I do not mean to paint a picture of a child prodigy who read War and Peace or even Pride and Prejudice into the wee hours of the night. My first memory of late night reading begins around fifth grade and includes Sweet Valley High, a series I’d procured by taking my allowance to Chestnut Court, the long gone independent bookstore from my childhood before we had the expression “independent bookstore.” In junior high, I read the entire Flowers in the Attic series and as many Danielle Steele books as I could buy or borrow from my friend Jennifer.
My mom cringed when she saw me reading those books. She tried to get me interested in what she called “serious” literature by suggesting Catcher in the Rye on several occasions. Since Holden Caufield liked to swear and disobey his parents, she figured any kid would enjoy it, but she eventually gave up when she realized that she too loved the freedom of varying her book choices. She read quick mysteries as often as she read the latest well-reviewed literary tome. I would find those “important” books in my own time, she knew.
And I did. Once I got to high school and had to read certain novels for assignments, I stayed up late with those books, too. I remember loving Catcher in the Rye not for Holden Caufield’s use of forbidden words, but for his desire to keep the people and memories he loved in a big glass museum case. I’d find favorite quotes about life in those teacher-assigned books, underline them, then copy them into a journal, a habit that continues to this day. I have snippets in there from works like F. Scott Fitzgerald’s Great Gatsby to Tina Fey’s Bossypants. We in The Society of Late Night Readers are not literary snobs.
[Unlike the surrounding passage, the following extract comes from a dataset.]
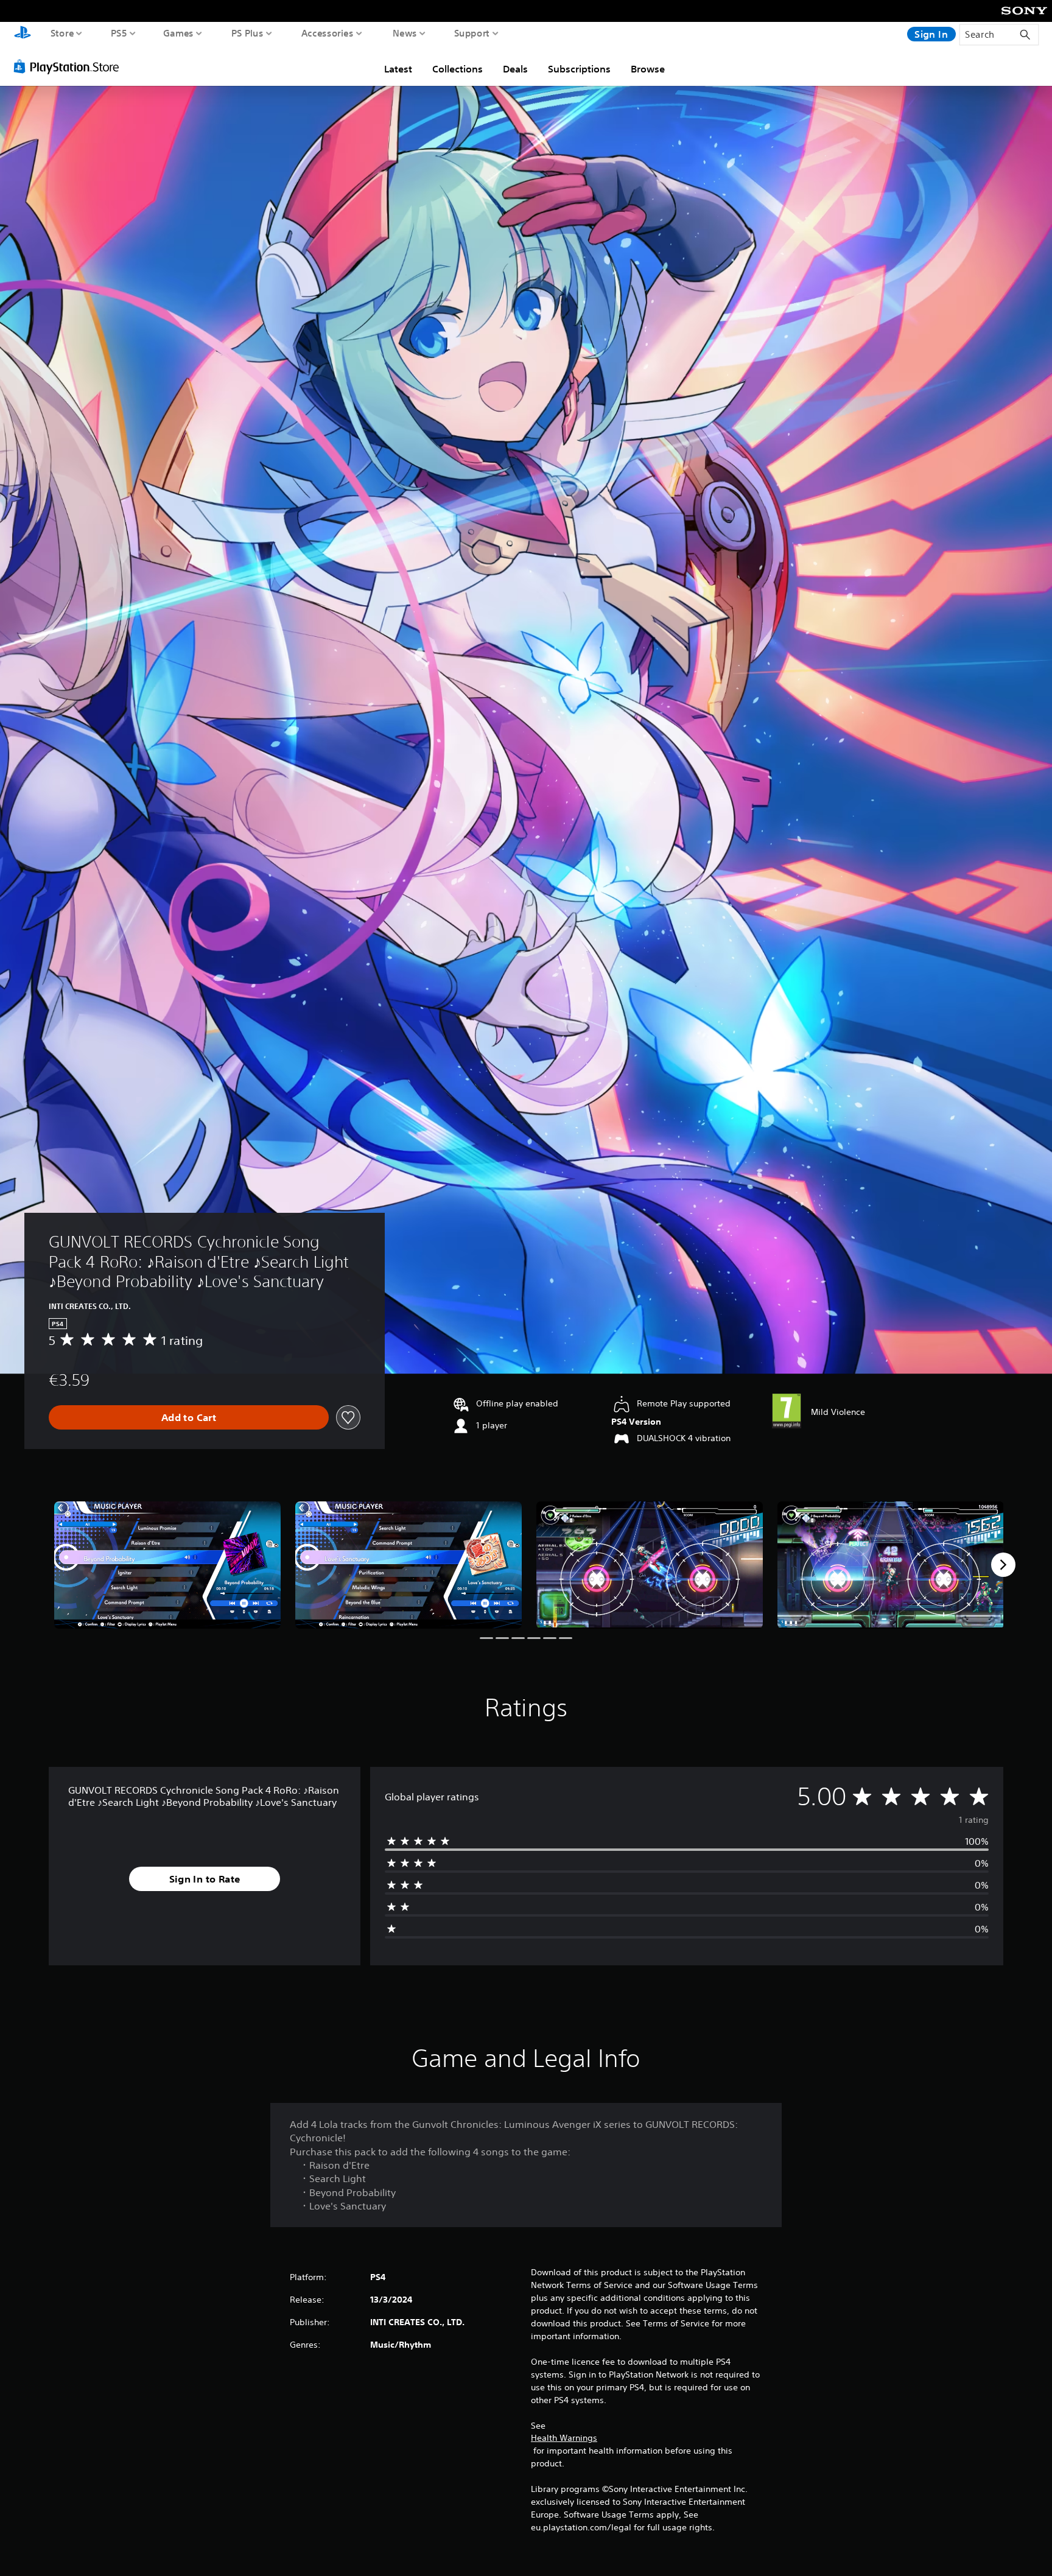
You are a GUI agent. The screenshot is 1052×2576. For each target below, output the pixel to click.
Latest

Like my mom, I still stay up too late reading a variety of books. Like my dad, my husband gets frustrated by the smallest beam of light in the room. And like the young version of me, my nine-year-old daughter, Rebecca, stays up past her bedtime with books like Diary of a Wimpy Kid, The Dork Diaries, Harry Potter, and more series and stand-alone books than I can even remember. If she knows I’m awake, she finds me in some room of the house (usually the kitchen) and hands me whatever book she finished. She’s a proud albeit unknowing member of The Society. The worrier in me thinks she should get more sleep, but I’ll never tell her to stop reading. Another unofficial rule to our club is never telling one of our own to turn off the light.
When I lose myself in a book and when I imagine Rebecca doing the same, I see that well-preserved forty-something-year-old version of my mom reading in her bed. The purely positive image reminds me of Holden and why he spent time in the Metropolitan Museum of Art. As Holden says, “The best thing, though, in that museum was that everything always stayed right where it was. Nobody’d move . . . the only thing that would be different is you.”